■ SET TASKS:
1. In the letter about Journey, which airport did the writer and a friend go to in hopes of catching the band, and in what year?
2. Sum up the letter about Journey in two sentences.

■ TEXT TO READ:

┌────────

Published Letters: 1932
Editor's Choice: 125

Wednesday, June 13, 2007 05:47 PM
Original article: Start believin'

Ultimate skating rink song

"Don't stop believin" is the ultimate 80's skating rink song. Close your eyes and picture it; glide, set-up... and... jump. There ya go.

It doesn't have to be any deeper than that.

I guess I would have been about 14 years old when I saw Journey do that song live. I sort of hated Journey (for all the reasons many people have listed here), but my best friend loved them. She loved Schon in particular, enough that she persuaded her mom to drive us to the airport in hopes of catching the band as they boarded their private plane. Midnight, Memphis International Airport, 1983... two teen girls running barefoot around the concourse, holding their shoes in their hands, asking security guards if anyone knew where Journey was. Would you believe it, someone told us?

Thus, my face-to-face encounter with Journey. Large bodyguard, bundling Steve Perry onto a plane while he peered around to see what was happening. Spotlights everywhere. My lunatic friend charging across the runway shouting "ARE Y'ALL JOURNEY?" "Yes," I hissed. "That is Journey. That is Steve Perry. Now get back here before we both get arrested."

└────────

■ COLLECTED MATERIAL:
┌────────

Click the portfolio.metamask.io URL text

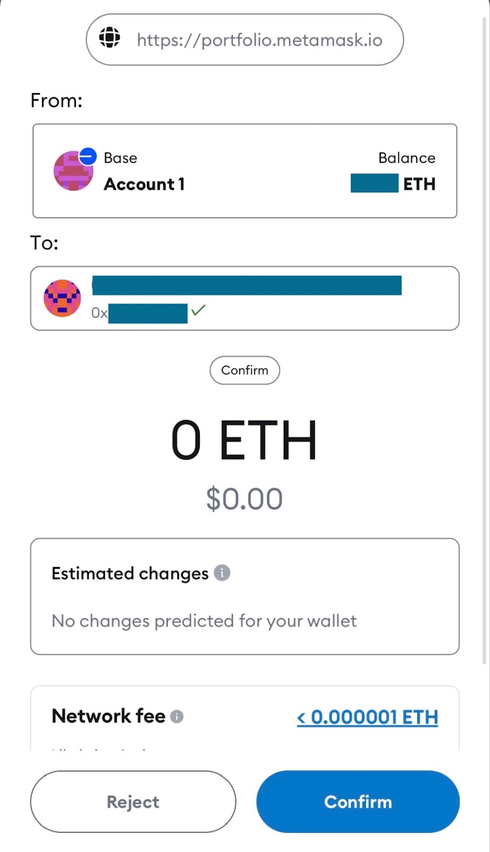pos(259,40)
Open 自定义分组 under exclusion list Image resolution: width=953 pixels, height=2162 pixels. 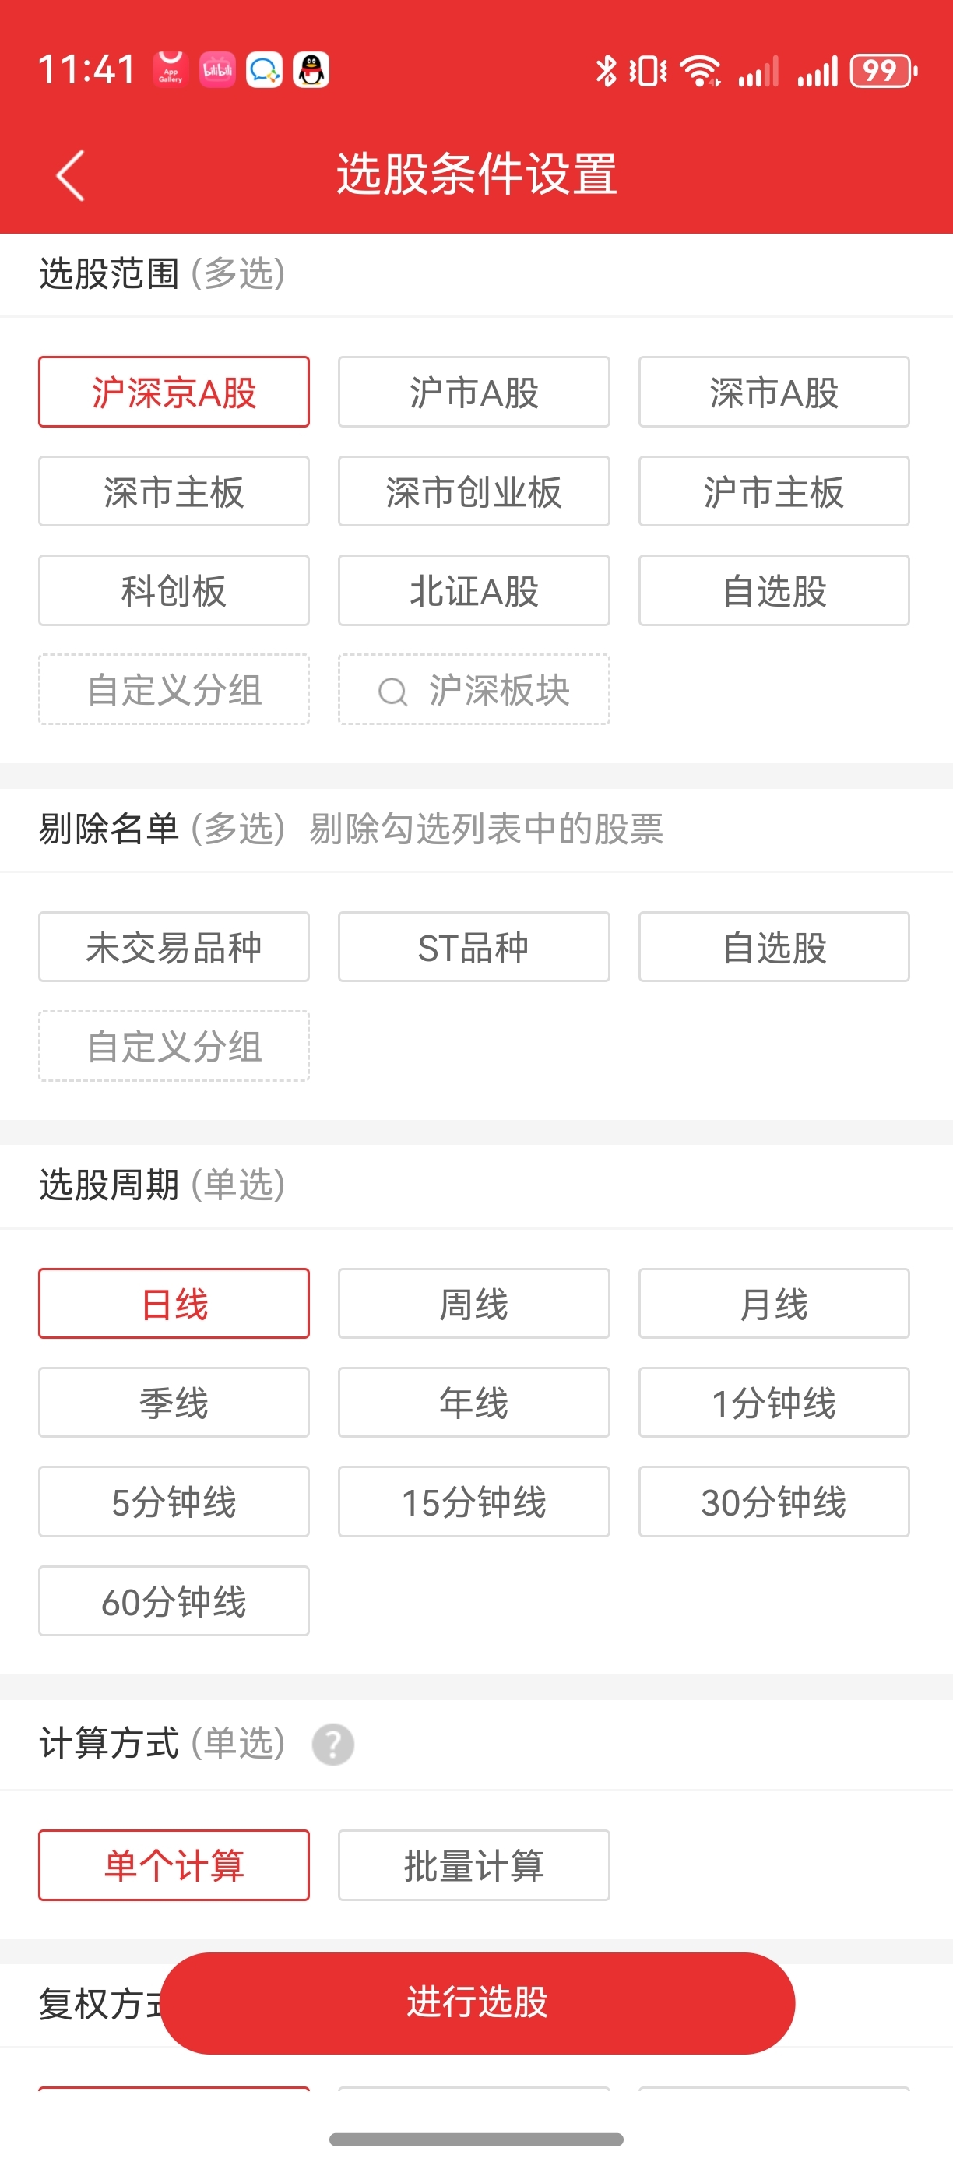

└────────

■ TASK RESPONSES:
1. Memphis International Airport, in 1983.

2. The writer calls "Don't stop believin" the ultimate 80's skating rink song and says it doesn't have to be any deeper than that. Though the writer sort of hated Journey, a best friend who loved the band persuaded her mom to drive them to Memphis International Airport in 1983, where they saw a bodyguard bundling Steve Perry onto a plane while the friend charged across the runway shouting "ARE Y'ALL JOURNEY?"